A pós-graduação gratuita em educação ambiental foi oferecida pela Secretaria Estadual de Educação do Pará (Seduc) e Instituto Ânima, em parceria com universidades locais. A formação dialoga com a BNCC (Base Nacional Comum Curricular), que inclui a Educação Ambiental como tema transversal e orienta as escolas a desenvolver competências socioemocionais, científicas e cidadãs relacionadas à sustentabilidade, consciência ecológica e justiça socioambiental.

Para a coordenadora de Formação Docente do Instituto Ânima, Naiane Loureiro dos Santos, ao fortalecer o papel do professor como mediador dessas aprendizagens, a pós-graduação amplia a capacidade das escolas de traduzirem a pauta climática global em experiências concretas e interdisciplinares, propondo soluções para os desafios ambientais. no território paraense.

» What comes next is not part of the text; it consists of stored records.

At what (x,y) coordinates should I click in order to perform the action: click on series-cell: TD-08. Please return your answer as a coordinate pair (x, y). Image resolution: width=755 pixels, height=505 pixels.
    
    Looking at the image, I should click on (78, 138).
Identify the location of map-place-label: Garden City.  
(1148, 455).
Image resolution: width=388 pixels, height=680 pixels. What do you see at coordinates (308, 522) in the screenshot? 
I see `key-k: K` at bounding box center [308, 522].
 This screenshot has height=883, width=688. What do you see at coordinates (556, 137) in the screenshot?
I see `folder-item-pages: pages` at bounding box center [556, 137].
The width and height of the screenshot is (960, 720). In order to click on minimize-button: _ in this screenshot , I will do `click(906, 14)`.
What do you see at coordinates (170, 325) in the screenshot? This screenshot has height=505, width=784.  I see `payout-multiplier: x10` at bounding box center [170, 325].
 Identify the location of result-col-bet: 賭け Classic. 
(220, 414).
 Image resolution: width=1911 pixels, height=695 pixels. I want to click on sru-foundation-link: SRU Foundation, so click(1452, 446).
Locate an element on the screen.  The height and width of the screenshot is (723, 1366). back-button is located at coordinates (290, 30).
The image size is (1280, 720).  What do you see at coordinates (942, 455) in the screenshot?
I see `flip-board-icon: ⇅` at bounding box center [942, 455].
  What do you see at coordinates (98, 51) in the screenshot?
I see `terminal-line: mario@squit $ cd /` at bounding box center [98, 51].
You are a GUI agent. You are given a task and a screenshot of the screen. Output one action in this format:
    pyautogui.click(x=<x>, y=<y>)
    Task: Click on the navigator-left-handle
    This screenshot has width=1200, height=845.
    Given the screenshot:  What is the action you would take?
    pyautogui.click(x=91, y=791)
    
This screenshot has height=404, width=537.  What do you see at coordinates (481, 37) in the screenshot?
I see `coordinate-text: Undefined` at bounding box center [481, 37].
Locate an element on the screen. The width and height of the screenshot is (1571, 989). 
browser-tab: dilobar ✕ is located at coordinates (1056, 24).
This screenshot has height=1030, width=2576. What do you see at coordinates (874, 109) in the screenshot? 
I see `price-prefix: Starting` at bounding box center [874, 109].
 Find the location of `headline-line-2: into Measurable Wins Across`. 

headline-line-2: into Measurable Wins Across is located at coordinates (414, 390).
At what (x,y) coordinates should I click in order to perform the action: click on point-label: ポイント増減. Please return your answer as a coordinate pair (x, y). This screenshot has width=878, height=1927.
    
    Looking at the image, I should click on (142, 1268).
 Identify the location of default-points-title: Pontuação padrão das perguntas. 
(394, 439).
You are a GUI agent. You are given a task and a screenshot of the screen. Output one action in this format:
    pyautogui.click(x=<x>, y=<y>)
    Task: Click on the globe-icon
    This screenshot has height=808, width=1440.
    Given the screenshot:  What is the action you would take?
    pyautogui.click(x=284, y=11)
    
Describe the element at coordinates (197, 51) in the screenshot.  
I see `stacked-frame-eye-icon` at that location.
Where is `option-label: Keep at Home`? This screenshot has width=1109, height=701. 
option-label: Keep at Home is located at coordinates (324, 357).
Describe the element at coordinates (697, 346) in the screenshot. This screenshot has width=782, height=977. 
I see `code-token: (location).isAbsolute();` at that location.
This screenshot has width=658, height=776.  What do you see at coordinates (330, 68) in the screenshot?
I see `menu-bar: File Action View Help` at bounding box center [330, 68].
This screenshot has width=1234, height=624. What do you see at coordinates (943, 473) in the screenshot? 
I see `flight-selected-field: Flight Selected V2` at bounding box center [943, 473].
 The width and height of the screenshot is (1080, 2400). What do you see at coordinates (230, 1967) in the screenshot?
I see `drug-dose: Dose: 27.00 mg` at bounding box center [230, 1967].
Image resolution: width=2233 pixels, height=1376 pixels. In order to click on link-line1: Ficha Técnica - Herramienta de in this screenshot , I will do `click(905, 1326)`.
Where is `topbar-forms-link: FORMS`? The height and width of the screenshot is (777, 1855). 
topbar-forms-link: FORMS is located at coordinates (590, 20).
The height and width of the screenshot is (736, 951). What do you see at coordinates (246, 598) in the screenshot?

“A escola é um espaço importante para se aprender os hábitos de consumo responsáveis, o combate ao desperdício e os princípios de economia circular, colocando crianças, jovens e professores como agentes reais da mudança. A formação de cidadãos conscientes molda comunidades resilientes e transforma comportamentos”, afirma Naiane, que complementa: “A educação escolar deve estar no centro da construção de uma cultura de prevenção. Com a escalada dos riscos de desastres ambientais, as escolas precisam estar preparadas para novos contextos socioambientais de mudanças climáticas”.

Desenvolvida com foco no bioma amazônico e sua integração com os povos originários, em articulação com universidades e organizações da sociedade civil, a iniciativa busca fortalecer o papel da escola como agente de transformação climática, estimulando educadores a promoverem práticas pedagógicas que conectam o ensino à realidade ambiental e cultural do território.

Por meio da formação continuada com os educadores, o projeto favorece a replicação dos aprendizados personalizados nas redes de ensino, ampliando o alcance das práticas sustentáveis e tornando a educação ambiental uma ferramenta de transformação social. Para o Instituto Ânima e a Seduc, iniciativas como essa representam um legado educacional da COP30, conectando a agenda global do clima à formação de professores à transformação concreta em favor da preservação do meio ambiente. 

Dia da Educação na COP30

Um dos painéis da COP30 abordou o tema da educação ambiental e contou com a participação do Instituto Ânima. Organizado pelo MEC (Ministério da Educação), o convite partiu do secretário de Educação do Pará, Ricardo Sefer, e incluiu outras agendas no estado, como a visita ao CISEB (Centro de Inovação e Sustentabilidade da Educação Básica) e a escolas que desenvolvem projetos de educação ambiental.